**What the task asks**. Report how many lines below contain the word "input", giving the number and no other words.

** Stored data follows **

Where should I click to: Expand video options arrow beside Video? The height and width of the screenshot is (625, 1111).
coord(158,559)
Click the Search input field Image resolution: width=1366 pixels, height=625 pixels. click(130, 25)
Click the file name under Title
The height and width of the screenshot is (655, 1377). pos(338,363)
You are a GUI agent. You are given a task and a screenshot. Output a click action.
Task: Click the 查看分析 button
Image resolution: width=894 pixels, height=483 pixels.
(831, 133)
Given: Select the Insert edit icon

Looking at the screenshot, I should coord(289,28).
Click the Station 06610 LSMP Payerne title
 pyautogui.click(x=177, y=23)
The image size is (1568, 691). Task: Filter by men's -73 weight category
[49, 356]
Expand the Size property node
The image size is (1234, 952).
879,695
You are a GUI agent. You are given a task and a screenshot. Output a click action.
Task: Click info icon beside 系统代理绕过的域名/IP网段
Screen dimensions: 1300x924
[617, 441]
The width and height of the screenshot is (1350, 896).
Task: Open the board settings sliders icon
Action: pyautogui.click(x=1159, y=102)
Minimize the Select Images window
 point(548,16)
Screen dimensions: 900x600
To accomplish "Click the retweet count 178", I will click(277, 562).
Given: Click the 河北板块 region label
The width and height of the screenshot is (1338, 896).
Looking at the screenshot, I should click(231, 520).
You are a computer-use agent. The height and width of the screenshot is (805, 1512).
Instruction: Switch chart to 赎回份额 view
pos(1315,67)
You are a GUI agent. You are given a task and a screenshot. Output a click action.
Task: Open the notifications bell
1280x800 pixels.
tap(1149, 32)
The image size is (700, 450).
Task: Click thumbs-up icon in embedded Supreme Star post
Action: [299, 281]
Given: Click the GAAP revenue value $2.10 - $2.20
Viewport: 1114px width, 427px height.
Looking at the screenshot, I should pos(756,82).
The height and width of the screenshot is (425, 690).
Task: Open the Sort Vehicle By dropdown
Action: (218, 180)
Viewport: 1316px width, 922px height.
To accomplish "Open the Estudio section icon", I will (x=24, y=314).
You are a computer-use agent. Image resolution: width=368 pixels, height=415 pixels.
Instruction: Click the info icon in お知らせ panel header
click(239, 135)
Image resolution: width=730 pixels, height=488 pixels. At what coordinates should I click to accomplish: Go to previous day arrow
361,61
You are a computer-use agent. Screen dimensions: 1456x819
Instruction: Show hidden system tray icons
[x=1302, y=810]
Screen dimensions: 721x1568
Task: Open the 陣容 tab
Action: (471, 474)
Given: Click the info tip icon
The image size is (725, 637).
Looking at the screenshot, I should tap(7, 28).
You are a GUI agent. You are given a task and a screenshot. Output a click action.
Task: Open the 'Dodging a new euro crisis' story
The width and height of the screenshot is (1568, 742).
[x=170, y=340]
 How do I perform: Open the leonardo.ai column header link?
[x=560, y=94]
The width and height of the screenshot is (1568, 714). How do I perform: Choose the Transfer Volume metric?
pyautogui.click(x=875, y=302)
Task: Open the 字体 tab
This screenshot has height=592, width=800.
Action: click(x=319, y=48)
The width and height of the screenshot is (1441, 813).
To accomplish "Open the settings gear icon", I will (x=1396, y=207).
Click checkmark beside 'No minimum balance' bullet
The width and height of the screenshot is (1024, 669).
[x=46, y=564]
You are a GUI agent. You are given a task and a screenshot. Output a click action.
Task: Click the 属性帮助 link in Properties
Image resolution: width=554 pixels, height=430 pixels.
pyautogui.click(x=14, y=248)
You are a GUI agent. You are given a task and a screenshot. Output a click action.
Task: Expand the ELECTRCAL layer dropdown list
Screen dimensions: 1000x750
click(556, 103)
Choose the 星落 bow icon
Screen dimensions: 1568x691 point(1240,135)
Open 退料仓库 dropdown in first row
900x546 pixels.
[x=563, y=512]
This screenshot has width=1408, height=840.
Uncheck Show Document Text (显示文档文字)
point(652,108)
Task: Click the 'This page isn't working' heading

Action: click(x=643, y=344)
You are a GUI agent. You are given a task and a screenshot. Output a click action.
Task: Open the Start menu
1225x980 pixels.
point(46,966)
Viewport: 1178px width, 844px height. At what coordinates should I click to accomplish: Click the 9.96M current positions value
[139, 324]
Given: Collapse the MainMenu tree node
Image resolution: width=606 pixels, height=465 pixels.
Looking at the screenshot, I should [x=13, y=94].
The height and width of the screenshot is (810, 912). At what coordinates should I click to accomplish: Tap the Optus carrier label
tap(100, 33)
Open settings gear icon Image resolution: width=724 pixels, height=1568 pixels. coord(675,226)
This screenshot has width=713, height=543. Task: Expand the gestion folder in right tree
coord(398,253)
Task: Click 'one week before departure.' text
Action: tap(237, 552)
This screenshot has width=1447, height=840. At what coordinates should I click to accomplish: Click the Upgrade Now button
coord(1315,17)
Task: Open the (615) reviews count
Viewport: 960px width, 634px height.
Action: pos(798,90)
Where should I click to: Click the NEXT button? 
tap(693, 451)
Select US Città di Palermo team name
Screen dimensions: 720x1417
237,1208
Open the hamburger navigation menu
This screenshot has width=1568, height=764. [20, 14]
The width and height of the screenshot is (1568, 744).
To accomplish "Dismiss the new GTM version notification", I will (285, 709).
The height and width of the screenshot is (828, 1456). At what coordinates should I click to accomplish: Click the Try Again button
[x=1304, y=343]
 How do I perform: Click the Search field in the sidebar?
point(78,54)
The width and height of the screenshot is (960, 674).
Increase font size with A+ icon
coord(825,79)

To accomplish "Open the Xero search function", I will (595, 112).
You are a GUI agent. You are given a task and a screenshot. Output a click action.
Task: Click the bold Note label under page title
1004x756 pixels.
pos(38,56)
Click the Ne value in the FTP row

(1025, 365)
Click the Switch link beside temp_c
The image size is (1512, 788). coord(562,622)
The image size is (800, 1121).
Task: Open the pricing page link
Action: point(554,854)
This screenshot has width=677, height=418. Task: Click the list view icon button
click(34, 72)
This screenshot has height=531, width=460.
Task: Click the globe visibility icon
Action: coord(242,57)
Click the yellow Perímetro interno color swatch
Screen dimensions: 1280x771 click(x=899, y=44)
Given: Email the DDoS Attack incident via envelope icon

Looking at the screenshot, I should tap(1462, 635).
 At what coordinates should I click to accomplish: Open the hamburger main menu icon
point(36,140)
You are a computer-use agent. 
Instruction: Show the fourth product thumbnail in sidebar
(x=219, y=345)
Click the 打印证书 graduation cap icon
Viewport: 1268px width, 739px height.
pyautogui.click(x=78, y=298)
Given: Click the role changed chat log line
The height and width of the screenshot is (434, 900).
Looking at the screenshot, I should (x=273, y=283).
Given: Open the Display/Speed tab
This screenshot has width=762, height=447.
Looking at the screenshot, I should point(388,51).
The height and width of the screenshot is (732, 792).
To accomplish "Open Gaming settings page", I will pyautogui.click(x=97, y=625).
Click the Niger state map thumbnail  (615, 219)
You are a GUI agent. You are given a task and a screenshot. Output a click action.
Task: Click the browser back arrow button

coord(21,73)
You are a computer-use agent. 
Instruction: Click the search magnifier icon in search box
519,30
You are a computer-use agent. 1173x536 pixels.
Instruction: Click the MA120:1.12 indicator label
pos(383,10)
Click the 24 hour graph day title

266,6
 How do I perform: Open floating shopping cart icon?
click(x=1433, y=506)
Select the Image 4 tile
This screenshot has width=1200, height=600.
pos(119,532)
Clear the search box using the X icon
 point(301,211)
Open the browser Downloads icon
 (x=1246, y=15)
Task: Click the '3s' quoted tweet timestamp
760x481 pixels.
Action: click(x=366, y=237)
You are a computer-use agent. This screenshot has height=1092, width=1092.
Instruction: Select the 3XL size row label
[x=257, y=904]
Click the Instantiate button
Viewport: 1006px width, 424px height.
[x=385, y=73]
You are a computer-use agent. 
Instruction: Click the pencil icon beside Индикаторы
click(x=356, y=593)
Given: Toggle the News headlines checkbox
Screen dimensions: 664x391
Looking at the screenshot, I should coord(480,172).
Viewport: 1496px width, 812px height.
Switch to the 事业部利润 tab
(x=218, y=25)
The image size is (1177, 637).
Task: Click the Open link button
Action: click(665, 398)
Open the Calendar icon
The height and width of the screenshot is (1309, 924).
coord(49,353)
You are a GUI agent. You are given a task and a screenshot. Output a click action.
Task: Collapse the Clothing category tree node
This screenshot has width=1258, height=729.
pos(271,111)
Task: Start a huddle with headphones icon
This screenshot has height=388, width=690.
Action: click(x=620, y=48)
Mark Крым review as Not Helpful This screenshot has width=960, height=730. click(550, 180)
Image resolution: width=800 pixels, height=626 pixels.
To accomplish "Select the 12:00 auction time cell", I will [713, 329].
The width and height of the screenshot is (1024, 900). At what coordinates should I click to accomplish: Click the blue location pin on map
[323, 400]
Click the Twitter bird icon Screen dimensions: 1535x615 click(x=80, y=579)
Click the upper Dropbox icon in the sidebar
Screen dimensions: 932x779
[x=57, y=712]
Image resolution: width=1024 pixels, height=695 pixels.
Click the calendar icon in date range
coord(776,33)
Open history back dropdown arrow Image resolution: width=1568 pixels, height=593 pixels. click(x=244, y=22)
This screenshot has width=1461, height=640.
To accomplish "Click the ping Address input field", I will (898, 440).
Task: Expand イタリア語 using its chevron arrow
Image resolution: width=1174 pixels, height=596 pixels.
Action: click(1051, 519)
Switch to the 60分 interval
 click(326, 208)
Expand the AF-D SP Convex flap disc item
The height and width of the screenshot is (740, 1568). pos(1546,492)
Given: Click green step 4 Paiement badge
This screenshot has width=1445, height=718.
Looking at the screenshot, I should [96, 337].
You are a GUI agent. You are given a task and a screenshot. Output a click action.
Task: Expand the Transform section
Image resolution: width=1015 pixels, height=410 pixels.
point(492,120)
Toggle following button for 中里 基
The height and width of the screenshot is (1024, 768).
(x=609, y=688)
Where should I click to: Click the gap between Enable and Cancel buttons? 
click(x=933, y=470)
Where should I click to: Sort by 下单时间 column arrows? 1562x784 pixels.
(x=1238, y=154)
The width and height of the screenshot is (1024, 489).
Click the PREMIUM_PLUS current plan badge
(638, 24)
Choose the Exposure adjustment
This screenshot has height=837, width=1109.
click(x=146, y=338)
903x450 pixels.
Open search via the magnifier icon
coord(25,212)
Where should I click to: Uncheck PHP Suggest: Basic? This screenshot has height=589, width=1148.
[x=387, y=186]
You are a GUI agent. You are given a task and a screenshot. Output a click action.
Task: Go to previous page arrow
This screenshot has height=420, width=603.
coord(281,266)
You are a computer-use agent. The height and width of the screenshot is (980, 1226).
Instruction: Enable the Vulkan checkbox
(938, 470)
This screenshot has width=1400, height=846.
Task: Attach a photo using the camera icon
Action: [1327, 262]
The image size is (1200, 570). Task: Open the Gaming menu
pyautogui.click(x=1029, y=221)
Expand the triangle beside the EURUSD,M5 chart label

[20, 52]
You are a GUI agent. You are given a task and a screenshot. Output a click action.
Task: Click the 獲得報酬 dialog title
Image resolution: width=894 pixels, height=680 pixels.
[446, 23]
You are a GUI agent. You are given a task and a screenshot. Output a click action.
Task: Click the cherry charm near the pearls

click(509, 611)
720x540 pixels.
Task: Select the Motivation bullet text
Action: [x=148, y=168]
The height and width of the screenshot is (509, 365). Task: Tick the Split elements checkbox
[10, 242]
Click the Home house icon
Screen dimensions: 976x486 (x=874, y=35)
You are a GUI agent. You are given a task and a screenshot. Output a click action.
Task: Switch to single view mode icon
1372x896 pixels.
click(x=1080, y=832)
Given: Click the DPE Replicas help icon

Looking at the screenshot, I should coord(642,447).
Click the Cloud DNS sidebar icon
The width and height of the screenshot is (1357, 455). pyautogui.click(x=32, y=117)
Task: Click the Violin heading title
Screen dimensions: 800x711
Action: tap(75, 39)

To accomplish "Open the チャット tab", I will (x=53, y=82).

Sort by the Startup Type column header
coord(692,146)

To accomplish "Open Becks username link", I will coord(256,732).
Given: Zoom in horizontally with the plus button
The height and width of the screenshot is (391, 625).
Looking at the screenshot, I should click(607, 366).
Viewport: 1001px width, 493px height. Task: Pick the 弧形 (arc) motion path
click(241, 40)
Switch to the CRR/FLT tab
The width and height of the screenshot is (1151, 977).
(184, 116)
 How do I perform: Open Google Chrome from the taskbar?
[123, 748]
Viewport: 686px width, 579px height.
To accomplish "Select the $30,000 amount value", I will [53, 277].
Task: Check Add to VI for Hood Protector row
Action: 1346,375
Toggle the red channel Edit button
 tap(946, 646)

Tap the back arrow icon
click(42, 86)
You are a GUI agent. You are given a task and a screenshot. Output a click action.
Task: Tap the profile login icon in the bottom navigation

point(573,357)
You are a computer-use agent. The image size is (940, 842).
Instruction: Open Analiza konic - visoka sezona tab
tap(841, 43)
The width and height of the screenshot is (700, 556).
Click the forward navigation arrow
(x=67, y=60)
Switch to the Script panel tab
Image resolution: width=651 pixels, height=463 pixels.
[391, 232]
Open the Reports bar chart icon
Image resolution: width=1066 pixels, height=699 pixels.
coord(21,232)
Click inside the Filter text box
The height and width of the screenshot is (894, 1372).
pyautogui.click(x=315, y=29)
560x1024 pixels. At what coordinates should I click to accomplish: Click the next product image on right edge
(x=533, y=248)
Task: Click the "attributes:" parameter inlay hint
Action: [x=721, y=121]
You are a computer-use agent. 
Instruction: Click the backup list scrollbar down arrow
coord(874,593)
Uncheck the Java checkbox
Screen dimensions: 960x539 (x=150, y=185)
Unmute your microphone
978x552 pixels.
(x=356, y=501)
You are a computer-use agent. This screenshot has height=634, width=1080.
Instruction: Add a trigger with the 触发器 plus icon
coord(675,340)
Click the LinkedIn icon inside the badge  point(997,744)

** End of Stored data **

**Answer section**. 2